■ EXERCISE REQUIREMENTS ■
Output the lines between the line holding "Where should I" and the line holding "Action: [202, 265]", inclusive, as a Markdown table with the columns No and Text. Put a running number in No and the line in Text, and leave out blank lines.

○ ○ ○ ○

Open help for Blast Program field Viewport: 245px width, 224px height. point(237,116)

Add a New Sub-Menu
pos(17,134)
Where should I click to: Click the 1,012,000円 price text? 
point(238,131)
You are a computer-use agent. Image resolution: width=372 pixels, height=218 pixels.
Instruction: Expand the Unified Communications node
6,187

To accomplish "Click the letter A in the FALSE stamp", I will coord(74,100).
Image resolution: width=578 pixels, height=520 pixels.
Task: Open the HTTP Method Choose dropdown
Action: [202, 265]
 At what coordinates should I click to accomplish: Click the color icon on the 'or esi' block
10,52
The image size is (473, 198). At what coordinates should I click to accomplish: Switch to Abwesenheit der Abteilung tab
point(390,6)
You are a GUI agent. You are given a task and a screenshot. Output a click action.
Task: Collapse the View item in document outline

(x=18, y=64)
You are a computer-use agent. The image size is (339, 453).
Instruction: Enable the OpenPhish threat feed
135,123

○ ○ ○ ○

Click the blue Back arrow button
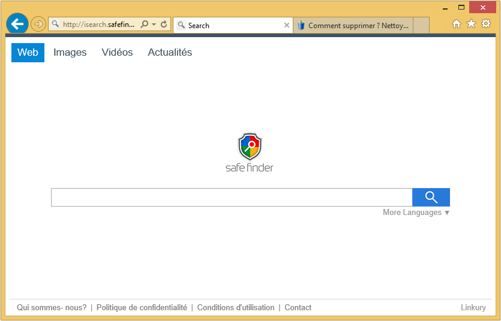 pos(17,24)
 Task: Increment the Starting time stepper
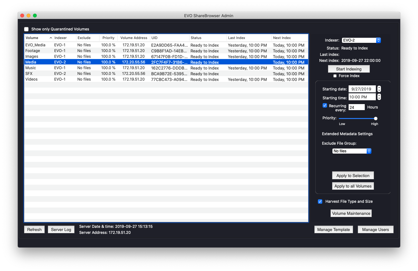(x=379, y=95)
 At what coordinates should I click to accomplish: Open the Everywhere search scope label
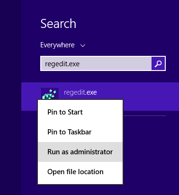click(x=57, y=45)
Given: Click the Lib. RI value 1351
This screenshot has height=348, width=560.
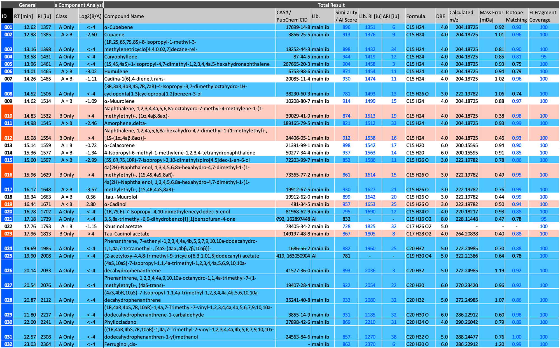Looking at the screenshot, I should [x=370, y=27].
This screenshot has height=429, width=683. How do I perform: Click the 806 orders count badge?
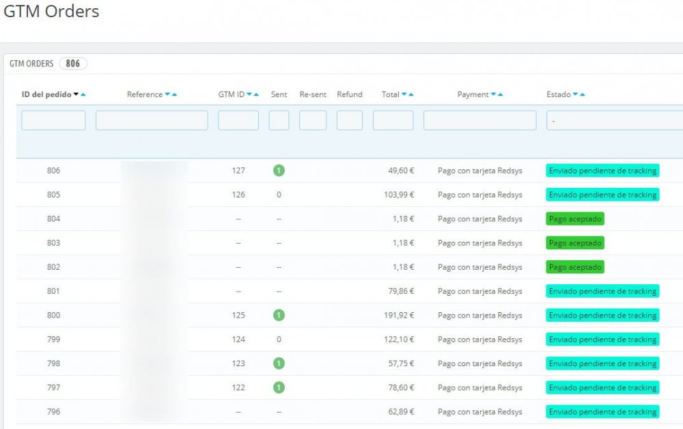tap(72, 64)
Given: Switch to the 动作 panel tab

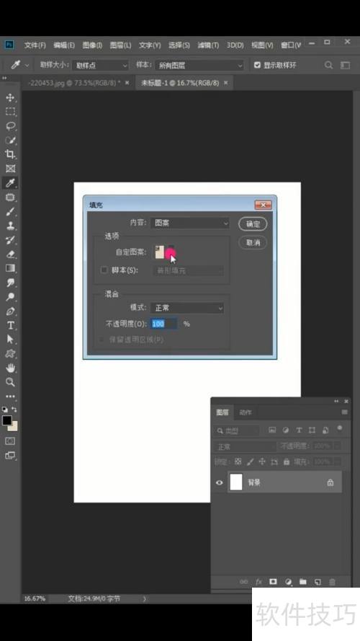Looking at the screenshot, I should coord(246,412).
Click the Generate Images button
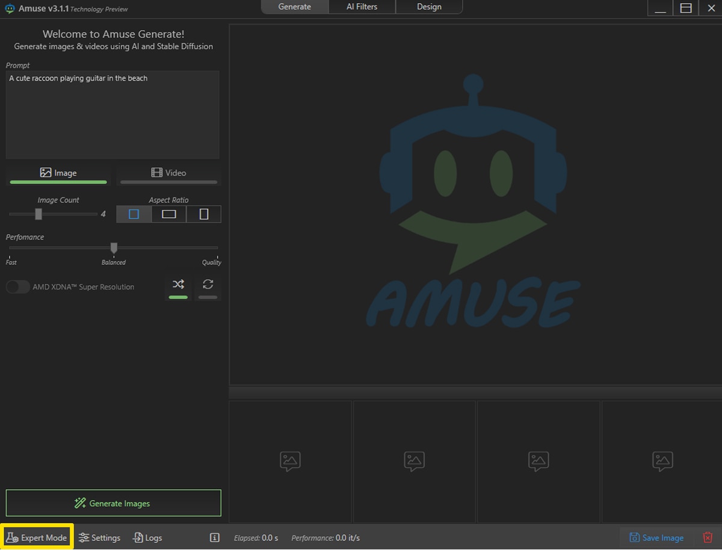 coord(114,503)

○ ○ ○ ○

■ THE RESPONSE ■
| No | Text |
|---|---|
| 1 | Where should I click to: Click the 1,012,000円 price text?  |
| 2 | point(238,131) |
| 3 | You are a computer-use agent. Image resolution: width=372 pixels, height=218 pixels. |
| 4 | Instruction: Expand the Unified Communications node |
| 5 | 6,187 |
| 6 | To accomplish "Click the letter A in the FALSE stamp", I will coord(74,100). |
| 7 | Image resolution: width=578 pixels, height=520 pixels. |
| 8 | Task: Open the HTTP Method Choose dropdown |
| 9 | Action: [202, 265] |